In New York, about 60 school districts, including more than 110, have Native American-themed nicknames such as Warriors, Raiders, Braves and Tomahawks, according to a tally obtained by residents. anti mascot in Cambridge obtained.
The mascot issue surfaced in late 2020 when John Kane, a Native American activist who graduated from Cambridge Central School in 1978, asked the board to consider changing it.
Mr. Kane views the use of mascots as “white people who like to play Indians.”
“It treats the natives like we are relic of the past and the students grew up thinking it was Indian,” he said in a phone interview.
In June, the five-member council voted 3-2 to pass a resolution to remove the nickname and logo. Then backlash, a vote to reverse the decision, a successful appeal against state officials, and now an outright culture war.
“Most of it is outsiders, people who are not native here, who want to get away from it,” said Belinda Sawyer, 49, a restaurant manager in town.
A cheerleader when she was in high school in Cambridge, Miss Sawyer took to the restaurant floor one recent evening and began reading “The Indians of Warpath,” a cheering jolt to the beat of drums. the sidelines. (Her great-grandmother was a black-footed black woman, she said.)
Greg Woodcock, a Cambridge resident who advocates keeping the name and mascot, estimated in a phone interview that about 85 percent of the district’s residents support it.
They will raise legal fees themselves, if necessary, he said.
Many critics have dismissed the anti-mascot campaign as spearheading recent transplants to Cambridge, said Alex Dery Snider, a Cambridge resident who filed the appeal.

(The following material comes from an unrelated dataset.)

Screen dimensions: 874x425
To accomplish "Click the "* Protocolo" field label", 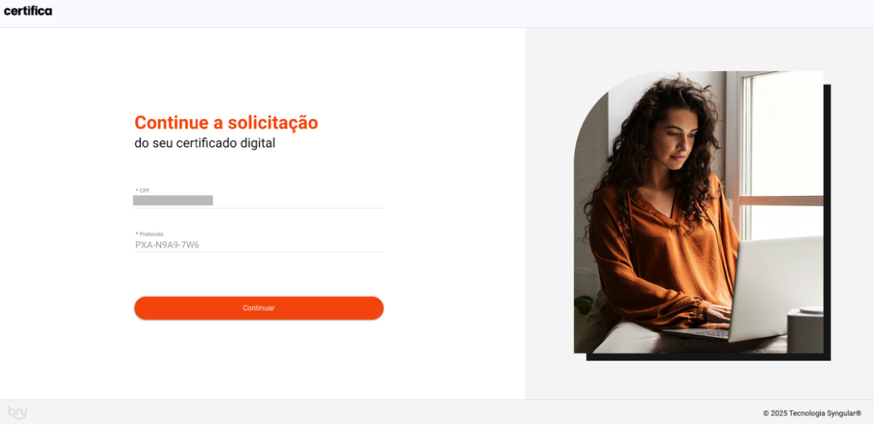I will point(149,234).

“The message is that outsiders are not welcome here,” she said. “I know people who are planning to move here have changed their mind because of this issue. It just feels really unwelcome to new people. The message is that if you’re not from here, you don’t belong here. “
For Mr. McMillan, it was only after transferring to university and making various friends that he began to see some things in a different light. He began to see the name as a tactless caricature that perpetuated Native American stereotypes. As a teenager, he did the tomahawk chop to cheer for his high school soccer team.
Since joining the name-clearing war, he’s had a dramatic drop in his local home painting business and a warm reception from some longtime friends, he said.
While Cambridge “Indians” may one day be a thing of the past, he said, healing divisions in the town will take longer.
“I think it will take a new generation,” he said, “for some people to overlook this.”